* Supplied entries
☆ ☆ ☆ ☆ ☆ ☆ ☆

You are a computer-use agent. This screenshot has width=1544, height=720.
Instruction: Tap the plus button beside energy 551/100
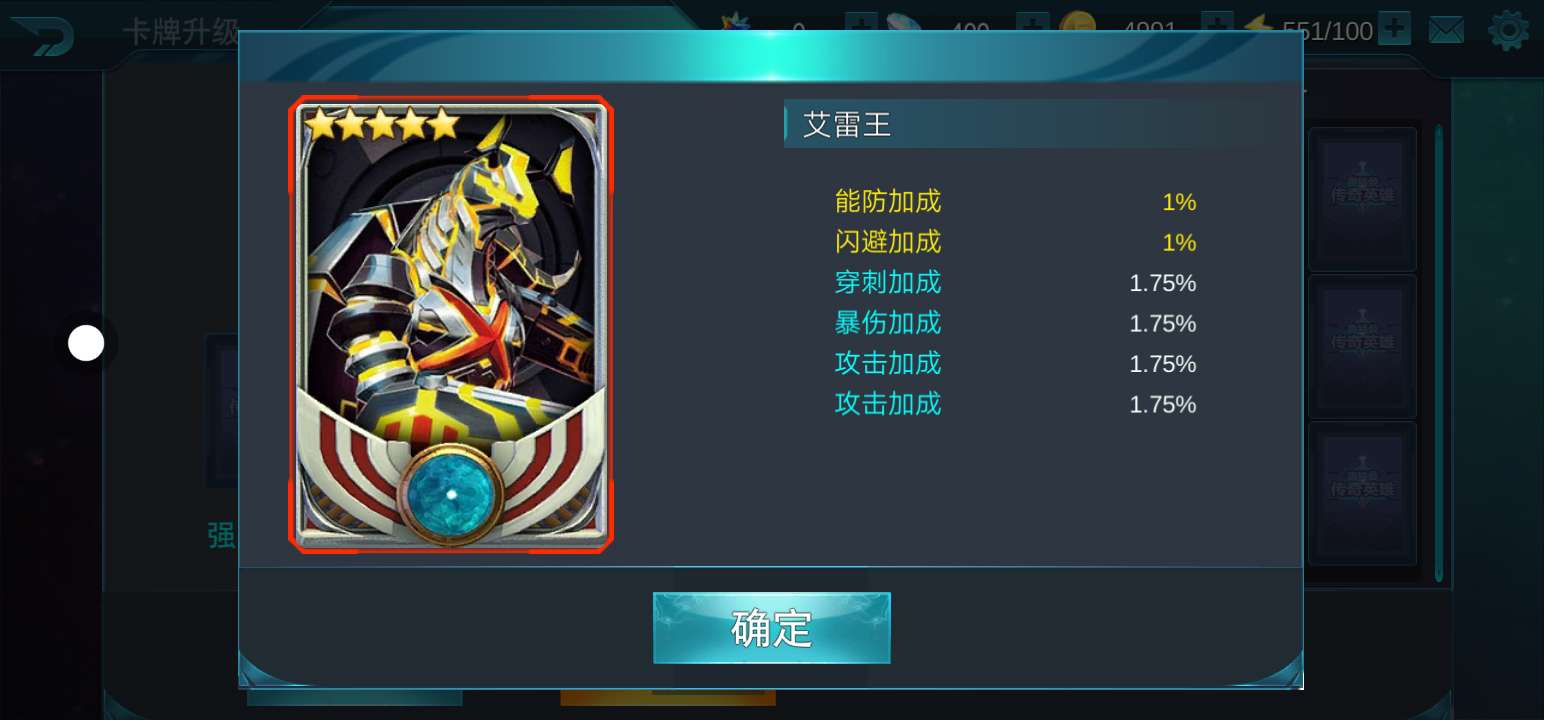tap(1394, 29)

☆ ☆ ☆ ☆ ☆ ☆ ☆

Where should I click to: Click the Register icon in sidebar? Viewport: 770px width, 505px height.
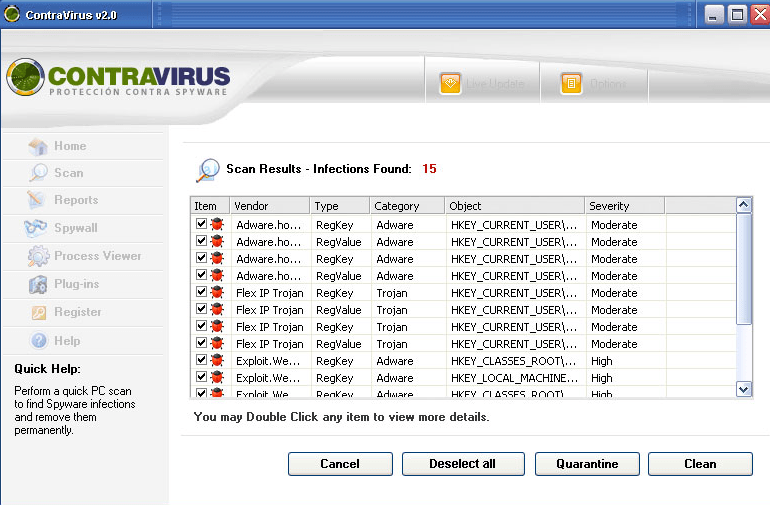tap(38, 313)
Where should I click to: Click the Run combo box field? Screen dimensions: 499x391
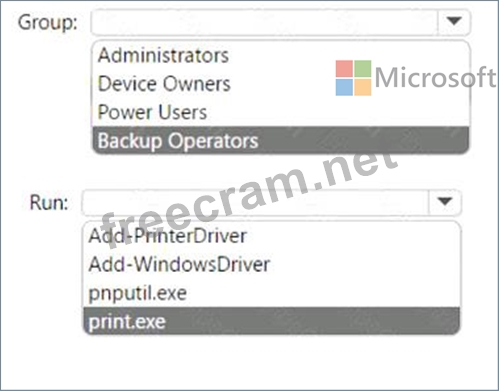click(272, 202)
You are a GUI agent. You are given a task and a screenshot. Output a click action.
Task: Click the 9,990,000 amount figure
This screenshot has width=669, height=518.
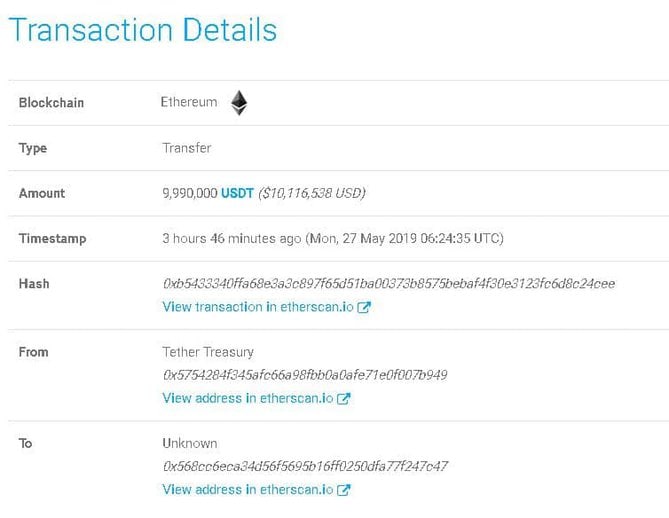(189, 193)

☆ ☆ ☆ ☆ ☆ ☆ ☆

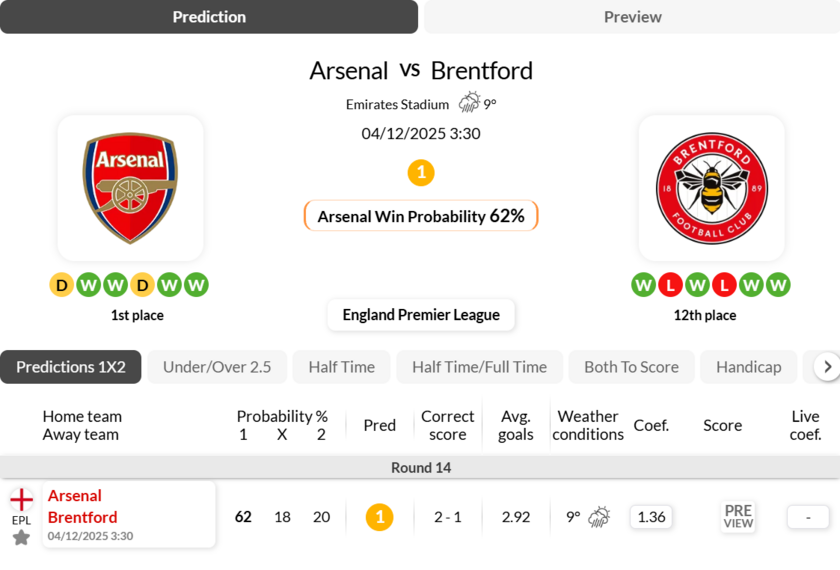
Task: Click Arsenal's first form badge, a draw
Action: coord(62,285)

☆ ☆ ☆ ☆ ☆ ☆ ☆

* What this task involves
Copy everything from the line containing "Where should I click to: Click the Register" down to the line containing "click(272, 202)", without altering anything and without the pictures.

* Task result
Where should I click to: Click the Register icon in sidebar? Viewport: 770px width, 505px height.
tap(38, 313)
Where should I click to: Click the Run combo box field? Screen dimensions: 499x391
click(272, 202)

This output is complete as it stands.